Participaram da pesquisa 44 professores de 25 escolas estaduais localizadas em

nove (9) cidades da Região do Extremo Sul Catarinense, sendo todos atuantes no

ensino médio.

Figura 4 – Tablet Educacional

Fonte: MEC/FNDE Tablet Educacional. Disponível em:

<http://www.fnde.gov.br/tableteducacional/inicio>. Acesso em: 01 jun. 2018.

Quando questionados sobre o uso do recurso tablet para auxiliar no processo

de ensino e aprendizagem, apenas 6 (13,63%) dos professores responderam

afirmativamente. Os outros 37 (84,10%) professores responderam que não utilizam

os tablets como material didático ou ferramenta. Em suas justificativas, os sujeitos

da pesquisa alegaram a má qualidade do equipamento, a falta de formação

pedagógica, sinal insatisfatório ou inexistente de conexão Wi-Fi nas escolas e

sobrecarga de trabalho.

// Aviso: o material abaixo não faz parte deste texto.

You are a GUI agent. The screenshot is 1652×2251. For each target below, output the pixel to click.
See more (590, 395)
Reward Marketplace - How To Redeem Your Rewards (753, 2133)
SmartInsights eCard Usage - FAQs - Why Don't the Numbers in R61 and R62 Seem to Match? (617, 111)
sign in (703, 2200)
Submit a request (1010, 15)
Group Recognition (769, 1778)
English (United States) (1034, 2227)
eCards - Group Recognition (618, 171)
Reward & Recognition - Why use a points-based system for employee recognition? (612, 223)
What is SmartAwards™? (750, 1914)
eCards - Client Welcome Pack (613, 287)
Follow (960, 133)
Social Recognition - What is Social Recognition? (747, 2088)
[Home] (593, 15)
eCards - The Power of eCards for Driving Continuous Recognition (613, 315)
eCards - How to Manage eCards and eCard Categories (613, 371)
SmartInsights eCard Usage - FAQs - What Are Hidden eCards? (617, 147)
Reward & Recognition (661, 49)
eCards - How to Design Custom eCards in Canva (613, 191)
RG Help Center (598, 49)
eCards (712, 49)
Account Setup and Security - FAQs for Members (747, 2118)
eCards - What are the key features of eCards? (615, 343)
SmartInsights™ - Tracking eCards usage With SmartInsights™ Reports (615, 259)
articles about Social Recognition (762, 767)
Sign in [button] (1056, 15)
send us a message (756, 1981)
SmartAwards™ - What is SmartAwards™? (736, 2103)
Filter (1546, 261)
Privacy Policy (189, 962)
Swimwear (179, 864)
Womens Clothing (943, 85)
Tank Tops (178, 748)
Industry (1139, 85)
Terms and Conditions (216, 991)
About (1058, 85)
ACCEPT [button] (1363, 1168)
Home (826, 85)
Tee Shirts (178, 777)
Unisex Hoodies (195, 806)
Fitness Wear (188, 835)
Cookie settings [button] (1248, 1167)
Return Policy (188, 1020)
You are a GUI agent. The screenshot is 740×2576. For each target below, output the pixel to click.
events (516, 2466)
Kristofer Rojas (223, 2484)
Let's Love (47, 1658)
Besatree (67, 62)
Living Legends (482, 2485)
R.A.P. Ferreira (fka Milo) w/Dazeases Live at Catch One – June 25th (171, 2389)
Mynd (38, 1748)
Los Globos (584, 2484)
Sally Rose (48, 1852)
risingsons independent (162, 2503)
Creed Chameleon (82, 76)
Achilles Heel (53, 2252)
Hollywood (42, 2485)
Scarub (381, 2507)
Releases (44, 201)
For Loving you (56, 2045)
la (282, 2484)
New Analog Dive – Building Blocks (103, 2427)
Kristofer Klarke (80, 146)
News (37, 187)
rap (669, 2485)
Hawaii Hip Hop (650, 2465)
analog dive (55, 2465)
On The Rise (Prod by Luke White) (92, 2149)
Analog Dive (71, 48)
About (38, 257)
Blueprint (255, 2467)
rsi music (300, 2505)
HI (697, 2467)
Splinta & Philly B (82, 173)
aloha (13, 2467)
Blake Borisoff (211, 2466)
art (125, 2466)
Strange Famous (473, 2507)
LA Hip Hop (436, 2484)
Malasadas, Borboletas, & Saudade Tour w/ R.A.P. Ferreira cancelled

Percebe-se, por meio das respostas, que alguns

professores entrevistados sequer viam utilidade pedagógica no Tablet Educacional.

Enquanto assessor técnico-pedagógico da Coordenação Regional de

Tecnologia na Educação (CRTE) de Londrina, Silva (2016) relatou sua experiência

na formação dos docentes para o uso do tablet, onde ministrou oficinas.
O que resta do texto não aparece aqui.